*** Opening of RECORDS FOR THE TASK ***

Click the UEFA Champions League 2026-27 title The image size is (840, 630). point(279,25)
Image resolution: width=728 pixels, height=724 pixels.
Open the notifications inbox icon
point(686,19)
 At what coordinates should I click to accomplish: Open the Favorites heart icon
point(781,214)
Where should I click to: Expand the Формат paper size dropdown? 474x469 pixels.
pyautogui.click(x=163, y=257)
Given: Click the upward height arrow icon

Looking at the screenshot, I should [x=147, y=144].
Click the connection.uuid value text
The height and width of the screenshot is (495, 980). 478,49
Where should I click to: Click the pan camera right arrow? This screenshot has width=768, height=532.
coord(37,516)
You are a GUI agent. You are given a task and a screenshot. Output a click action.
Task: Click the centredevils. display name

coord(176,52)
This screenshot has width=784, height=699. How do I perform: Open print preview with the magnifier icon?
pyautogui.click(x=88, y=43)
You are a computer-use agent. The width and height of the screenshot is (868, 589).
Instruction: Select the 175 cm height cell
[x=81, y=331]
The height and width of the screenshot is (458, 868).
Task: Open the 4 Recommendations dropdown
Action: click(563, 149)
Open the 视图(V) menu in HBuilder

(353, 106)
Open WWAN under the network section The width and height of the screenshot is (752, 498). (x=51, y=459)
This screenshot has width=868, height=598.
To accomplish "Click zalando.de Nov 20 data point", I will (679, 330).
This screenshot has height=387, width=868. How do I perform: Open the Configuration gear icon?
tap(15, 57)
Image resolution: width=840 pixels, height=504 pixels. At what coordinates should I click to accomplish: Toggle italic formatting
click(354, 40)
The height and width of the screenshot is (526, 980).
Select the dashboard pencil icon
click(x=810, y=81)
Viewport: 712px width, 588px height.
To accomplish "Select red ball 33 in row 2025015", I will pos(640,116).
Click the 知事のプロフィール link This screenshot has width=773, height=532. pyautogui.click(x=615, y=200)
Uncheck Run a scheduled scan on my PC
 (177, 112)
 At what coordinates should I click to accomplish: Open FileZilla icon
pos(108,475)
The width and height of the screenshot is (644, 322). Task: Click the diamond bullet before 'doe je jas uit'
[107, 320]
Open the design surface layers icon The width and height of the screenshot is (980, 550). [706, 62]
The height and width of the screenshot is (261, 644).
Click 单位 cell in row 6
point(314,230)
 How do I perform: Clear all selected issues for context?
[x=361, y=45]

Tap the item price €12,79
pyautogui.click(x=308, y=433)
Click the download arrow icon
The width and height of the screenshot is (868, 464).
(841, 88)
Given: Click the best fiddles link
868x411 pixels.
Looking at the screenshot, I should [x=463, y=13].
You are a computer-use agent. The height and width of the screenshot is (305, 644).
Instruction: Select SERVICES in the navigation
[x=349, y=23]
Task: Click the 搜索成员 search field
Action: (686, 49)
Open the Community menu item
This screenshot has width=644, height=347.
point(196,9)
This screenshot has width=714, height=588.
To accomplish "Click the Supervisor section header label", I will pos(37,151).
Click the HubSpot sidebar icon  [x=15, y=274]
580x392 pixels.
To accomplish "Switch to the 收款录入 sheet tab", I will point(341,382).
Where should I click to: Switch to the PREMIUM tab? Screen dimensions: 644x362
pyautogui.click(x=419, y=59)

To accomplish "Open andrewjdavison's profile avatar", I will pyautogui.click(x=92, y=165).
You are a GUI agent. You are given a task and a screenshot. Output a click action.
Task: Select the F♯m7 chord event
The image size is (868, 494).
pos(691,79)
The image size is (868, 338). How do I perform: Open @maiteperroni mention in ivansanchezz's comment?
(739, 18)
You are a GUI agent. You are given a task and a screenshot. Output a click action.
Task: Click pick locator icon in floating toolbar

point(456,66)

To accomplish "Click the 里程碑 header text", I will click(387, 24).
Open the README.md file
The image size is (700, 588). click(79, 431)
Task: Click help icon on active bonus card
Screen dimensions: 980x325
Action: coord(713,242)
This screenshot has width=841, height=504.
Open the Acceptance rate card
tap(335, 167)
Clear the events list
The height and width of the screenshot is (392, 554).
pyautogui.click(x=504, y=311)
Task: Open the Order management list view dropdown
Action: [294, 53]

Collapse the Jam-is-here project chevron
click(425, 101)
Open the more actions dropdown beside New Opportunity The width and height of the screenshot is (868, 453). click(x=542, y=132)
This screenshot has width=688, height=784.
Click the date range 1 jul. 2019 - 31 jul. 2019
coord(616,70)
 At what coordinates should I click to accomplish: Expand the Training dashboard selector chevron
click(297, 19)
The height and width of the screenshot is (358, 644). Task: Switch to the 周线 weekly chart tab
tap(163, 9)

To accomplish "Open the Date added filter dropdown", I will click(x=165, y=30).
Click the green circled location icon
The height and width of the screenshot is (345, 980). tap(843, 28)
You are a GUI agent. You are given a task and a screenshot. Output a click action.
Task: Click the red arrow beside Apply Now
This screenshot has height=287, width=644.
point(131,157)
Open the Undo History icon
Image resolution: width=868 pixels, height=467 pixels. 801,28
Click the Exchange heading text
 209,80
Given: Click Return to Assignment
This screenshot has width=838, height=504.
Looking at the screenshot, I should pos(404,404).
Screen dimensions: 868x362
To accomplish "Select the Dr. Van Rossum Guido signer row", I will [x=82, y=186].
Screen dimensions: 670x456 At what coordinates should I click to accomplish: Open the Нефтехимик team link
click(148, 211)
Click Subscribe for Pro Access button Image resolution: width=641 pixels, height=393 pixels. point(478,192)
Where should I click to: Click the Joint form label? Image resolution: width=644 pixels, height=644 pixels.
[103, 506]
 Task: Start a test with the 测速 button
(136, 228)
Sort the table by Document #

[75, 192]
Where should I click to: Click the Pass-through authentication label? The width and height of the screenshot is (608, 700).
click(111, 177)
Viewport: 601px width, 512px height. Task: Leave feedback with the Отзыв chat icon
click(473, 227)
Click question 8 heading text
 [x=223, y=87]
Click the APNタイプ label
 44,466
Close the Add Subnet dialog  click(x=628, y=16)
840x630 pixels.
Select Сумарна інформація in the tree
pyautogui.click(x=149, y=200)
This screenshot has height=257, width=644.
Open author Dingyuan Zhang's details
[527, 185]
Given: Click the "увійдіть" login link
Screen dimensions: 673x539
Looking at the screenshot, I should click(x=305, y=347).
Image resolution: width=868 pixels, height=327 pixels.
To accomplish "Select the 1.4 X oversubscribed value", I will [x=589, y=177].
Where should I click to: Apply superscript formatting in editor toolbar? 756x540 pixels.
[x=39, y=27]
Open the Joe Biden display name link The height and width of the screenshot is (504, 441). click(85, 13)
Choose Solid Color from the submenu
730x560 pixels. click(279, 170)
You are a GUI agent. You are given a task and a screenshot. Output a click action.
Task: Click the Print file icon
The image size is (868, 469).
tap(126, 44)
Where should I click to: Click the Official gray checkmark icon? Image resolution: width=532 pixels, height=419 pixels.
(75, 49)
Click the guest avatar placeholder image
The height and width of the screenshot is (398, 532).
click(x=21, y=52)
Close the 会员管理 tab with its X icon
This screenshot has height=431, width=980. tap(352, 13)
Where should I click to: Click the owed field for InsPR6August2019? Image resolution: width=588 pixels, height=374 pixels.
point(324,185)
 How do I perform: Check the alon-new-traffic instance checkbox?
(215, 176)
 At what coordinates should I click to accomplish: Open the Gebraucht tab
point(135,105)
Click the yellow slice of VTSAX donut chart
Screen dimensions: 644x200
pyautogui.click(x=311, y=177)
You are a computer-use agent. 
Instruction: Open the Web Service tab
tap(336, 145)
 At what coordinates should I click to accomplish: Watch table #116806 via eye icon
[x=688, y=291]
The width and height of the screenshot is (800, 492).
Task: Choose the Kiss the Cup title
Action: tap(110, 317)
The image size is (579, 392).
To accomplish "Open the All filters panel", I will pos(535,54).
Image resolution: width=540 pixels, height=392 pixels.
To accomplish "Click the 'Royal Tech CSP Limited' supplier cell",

*** Close of RECORDS FOR THE TASK ***

■ **ASSIGNMENT**
In the records shown above, how many lines include the word "header"? Answer with the number only.

■ **OUTPUT BELOW**
2